- [Records from a data source]
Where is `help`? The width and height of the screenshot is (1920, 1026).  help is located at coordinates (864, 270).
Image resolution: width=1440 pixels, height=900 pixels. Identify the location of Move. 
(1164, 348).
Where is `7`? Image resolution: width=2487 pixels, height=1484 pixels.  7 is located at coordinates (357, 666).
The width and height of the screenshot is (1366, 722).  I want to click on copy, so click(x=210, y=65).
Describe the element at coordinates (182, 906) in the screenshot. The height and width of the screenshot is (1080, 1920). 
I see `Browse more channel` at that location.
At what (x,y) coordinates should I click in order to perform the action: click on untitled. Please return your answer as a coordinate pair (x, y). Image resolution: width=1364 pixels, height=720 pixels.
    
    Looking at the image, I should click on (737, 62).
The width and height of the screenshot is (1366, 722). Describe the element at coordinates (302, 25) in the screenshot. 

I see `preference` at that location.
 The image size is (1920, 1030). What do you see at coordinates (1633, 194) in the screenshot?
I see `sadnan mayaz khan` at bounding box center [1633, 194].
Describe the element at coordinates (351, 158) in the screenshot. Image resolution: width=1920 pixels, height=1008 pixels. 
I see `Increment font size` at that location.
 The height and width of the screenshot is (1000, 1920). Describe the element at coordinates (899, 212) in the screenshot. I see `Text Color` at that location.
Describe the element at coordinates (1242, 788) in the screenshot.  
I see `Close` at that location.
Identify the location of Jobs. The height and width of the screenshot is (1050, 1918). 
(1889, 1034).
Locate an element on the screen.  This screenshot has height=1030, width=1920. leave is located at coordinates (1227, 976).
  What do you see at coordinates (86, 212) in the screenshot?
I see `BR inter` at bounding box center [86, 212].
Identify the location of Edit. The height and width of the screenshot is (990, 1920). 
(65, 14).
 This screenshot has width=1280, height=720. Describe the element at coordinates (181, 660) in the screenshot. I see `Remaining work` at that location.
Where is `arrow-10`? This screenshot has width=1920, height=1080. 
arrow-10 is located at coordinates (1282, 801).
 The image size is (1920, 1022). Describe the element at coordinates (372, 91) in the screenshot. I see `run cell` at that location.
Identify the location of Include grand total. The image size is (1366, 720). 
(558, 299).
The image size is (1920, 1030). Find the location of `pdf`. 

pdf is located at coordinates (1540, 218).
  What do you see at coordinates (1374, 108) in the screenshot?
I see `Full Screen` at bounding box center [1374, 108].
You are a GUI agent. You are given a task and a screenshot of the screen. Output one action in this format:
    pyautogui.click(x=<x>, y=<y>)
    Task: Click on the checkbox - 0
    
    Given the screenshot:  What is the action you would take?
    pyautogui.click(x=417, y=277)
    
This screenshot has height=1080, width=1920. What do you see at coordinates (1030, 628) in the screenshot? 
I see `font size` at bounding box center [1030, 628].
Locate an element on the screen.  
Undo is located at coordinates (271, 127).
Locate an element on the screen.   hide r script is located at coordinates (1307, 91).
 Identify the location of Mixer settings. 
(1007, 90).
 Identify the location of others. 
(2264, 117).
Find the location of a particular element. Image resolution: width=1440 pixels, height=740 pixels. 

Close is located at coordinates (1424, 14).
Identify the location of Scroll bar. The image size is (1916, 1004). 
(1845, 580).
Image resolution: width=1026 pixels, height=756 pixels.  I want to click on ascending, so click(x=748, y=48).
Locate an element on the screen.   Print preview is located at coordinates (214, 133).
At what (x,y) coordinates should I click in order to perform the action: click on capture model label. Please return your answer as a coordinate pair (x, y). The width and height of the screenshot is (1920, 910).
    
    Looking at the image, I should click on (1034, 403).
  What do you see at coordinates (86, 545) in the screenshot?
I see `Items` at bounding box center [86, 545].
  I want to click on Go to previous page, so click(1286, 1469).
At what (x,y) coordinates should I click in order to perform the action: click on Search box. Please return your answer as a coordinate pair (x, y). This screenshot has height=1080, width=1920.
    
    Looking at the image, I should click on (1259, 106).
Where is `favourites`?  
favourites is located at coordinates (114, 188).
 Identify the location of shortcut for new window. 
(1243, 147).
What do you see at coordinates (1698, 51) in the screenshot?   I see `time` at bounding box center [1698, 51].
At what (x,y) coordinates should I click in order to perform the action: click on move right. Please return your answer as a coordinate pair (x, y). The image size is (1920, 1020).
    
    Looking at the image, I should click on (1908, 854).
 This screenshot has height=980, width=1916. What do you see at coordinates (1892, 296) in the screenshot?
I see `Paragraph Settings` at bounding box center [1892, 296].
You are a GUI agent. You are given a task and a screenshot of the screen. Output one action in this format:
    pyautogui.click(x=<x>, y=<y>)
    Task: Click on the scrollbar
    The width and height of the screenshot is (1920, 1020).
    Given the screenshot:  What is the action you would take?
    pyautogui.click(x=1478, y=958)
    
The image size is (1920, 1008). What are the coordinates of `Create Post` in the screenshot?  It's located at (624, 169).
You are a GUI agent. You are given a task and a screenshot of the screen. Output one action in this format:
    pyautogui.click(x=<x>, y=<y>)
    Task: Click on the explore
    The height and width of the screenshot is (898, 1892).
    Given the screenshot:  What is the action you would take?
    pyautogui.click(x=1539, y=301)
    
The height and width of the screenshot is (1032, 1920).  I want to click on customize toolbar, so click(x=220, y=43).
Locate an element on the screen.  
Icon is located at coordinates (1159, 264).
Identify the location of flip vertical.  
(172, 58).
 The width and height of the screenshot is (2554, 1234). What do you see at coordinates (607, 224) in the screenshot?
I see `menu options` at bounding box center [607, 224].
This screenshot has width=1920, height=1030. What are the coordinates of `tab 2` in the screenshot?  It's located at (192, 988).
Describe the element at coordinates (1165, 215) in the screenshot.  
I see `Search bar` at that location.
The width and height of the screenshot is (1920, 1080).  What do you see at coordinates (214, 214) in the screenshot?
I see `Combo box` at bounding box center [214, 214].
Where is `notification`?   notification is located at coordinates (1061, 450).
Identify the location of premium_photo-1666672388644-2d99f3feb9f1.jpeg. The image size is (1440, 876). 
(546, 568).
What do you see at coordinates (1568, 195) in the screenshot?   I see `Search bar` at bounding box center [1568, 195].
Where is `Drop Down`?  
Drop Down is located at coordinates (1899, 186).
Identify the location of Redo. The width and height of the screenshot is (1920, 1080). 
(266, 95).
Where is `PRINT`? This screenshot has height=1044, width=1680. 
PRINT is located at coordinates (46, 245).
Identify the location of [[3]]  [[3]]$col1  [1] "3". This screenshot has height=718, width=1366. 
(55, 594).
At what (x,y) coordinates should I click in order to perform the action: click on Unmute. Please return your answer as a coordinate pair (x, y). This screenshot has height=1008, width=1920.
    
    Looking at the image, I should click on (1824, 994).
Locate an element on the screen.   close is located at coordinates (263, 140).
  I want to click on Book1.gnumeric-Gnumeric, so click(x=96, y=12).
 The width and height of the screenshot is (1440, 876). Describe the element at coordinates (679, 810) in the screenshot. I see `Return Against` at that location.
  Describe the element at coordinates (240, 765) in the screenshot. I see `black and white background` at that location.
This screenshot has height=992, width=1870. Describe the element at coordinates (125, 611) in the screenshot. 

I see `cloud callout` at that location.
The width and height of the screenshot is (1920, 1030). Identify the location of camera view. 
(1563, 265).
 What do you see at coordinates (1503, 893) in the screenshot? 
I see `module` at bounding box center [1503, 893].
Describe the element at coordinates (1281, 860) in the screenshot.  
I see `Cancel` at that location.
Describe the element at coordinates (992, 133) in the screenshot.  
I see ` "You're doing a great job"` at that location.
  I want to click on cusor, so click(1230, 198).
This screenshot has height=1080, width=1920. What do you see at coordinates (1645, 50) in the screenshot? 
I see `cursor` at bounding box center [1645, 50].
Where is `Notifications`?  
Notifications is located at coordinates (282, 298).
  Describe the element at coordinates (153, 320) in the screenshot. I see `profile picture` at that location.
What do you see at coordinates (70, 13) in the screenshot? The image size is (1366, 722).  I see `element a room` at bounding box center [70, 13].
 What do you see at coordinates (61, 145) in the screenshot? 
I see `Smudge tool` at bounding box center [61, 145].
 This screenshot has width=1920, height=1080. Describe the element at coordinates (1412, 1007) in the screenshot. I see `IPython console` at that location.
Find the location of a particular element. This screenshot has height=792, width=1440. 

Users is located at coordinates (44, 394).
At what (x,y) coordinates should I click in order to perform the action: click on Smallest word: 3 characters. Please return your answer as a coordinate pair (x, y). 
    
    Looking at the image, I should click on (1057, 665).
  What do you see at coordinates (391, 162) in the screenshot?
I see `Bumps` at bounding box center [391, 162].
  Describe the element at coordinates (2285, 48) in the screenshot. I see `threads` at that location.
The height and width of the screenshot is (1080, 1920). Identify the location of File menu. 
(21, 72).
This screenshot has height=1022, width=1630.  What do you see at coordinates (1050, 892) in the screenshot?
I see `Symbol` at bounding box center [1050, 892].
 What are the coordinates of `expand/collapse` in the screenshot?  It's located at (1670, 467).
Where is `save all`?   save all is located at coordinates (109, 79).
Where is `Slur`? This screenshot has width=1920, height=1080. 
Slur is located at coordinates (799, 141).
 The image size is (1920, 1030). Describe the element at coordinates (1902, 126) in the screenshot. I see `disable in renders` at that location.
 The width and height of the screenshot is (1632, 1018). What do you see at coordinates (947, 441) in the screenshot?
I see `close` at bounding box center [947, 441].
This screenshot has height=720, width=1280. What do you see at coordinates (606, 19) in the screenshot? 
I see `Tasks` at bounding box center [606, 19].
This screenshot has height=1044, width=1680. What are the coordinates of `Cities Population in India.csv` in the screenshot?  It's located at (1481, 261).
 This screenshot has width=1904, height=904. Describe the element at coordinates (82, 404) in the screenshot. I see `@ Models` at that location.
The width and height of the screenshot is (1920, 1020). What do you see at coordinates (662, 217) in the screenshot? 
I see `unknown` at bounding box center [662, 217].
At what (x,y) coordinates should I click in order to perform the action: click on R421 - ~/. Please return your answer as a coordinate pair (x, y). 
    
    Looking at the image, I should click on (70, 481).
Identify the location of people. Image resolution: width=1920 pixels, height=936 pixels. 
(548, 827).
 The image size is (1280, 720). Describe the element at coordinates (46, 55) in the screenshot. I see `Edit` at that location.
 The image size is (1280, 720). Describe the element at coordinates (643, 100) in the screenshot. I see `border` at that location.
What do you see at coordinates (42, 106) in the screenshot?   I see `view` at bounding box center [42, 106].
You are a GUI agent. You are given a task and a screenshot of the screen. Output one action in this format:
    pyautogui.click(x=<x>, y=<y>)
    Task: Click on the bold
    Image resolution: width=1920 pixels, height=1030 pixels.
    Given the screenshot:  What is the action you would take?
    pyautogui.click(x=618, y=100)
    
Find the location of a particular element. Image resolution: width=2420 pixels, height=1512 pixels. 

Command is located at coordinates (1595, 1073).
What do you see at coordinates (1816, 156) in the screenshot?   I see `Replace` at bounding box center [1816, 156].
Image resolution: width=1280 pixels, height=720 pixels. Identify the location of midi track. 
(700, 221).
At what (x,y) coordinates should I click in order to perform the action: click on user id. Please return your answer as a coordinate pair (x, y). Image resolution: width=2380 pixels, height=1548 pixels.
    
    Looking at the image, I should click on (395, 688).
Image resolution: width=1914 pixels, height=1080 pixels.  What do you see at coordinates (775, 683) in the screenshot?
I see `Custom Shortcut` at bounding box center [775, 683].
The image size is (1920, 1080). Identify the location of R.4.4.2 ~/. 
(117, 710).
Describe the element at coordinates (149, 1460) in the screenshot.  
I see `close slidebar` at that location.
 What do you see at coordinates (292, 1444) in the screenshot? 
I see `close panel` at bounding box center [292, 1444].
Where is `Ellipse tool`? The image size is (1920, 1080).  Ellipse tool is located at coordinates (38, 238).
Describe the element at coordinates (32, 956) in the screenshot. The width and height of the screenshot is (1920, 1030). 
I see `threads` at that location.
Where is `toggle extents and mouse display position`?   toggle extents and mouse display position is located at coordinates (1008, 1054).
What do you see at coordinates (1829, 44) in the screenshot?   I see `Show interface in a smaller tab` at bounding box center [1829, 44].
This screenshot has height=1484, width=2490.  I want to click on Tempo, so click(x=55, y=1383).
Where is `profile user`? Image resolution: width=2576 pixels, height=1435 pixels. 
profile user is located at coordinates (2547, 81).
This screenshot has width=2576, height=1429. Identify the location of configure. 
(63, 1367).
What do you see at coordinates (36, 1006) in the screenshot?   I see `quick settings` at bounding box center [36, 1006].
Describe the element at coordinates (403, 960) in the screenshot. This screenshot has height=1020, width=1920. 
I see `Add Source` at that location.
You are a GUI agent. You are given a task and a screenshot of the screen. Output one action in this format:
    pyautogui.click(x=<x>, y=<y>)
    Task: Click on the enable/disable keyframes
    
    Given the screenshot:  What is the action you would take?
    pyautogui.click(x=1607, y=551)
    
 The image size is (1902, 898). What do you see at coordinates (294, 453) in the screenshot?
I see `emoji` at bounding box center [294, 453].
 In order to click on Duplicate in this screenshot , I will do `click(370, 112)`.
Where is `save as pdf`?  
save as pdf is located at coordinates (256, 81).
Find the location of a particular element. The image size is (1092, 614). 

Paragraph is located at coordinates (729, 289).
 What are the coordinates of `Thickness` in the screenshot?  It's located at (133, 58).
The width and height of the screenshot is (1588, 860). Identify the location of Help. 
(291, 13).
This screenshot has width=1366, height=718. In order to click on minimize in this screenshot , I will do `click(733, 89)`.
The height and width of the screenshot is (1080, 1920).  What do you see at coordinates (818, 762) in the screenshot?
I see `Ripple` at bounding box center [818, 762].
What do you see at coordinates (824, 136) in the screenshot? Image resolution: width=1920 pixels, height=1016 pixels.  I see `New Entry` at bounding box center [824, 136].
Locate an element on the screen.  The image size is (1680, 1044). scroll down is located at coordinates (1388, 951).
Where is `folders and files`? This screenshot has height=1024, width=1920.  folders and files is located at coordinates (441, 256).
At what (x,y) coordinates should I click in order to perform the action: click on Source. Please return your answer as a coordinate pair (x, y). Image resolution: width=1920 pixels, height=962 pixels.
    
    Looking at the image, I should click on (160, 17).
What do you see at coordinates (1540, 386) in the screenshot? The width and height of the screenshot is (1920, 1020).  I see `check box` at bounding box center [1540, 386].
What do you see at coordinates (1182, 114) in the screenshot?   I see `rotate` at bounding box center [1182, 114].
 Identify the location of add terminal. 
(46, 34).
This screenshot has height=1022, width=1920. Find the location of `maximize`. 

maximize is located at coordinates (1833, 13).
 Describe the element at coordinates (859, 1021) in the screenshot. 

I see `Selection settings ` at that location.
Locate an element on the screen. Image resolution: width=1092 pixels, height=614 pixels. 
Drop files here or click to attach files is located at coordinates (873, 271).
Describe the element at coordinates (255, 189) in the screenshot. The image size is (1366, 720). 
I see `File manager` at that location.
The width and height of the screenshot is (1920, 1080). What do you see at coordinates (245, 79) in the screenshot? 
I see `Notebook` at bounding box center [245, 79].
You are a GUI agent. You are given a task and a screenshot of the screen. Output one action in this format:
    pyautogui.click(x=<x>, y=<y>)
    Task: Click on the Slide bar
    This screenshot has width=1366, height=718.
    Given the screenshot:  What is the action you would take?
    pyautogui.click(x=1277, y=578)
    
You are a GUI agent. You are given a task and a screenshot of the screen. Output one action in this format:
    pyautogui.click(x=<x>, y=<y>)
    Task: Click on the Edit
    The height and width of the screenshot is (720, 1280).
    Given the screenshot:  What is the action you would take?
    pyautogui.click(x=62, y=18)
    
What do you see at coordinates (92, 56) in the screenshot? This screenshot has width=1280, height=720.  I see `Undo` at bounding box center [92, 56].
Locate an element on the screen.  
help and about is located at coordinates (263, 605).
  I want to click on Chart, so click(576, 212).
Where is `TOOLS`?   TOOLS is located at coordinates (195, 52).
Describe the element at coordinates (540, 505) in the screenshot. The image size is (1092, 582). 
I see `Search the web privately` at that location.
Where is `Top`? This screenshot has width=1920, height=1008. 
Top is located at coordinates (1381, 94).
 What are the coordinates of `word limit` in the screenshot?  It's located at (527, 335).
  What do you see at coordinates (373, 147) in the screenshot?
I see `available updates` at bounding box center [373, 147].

- [TASK STATEMENT] Arrange everything from the start of the items down to the line containing "coordinates (357, 666).", inclusive, as a Markdown table with the columns Row and Item. Number each line in Row and omit any blank lines.

- [SOLUTION TO THIS PROBLEM]
| Row | Item |
|---|---|
| 1 | Where is `help`? The width and height of the screenshot is (1920, 1026).  help is located at coordinates (864, 270). |
| 2 | Image resolution: width=1440 pixels, height=900 pixels. Identify the location of Move.  |
| 3 | (1164, 348). |
| 4 | Where is `7`? Image resolution: width=2487 pixels, height=1484 pixels.  7 is located at coordinates (357, 666). |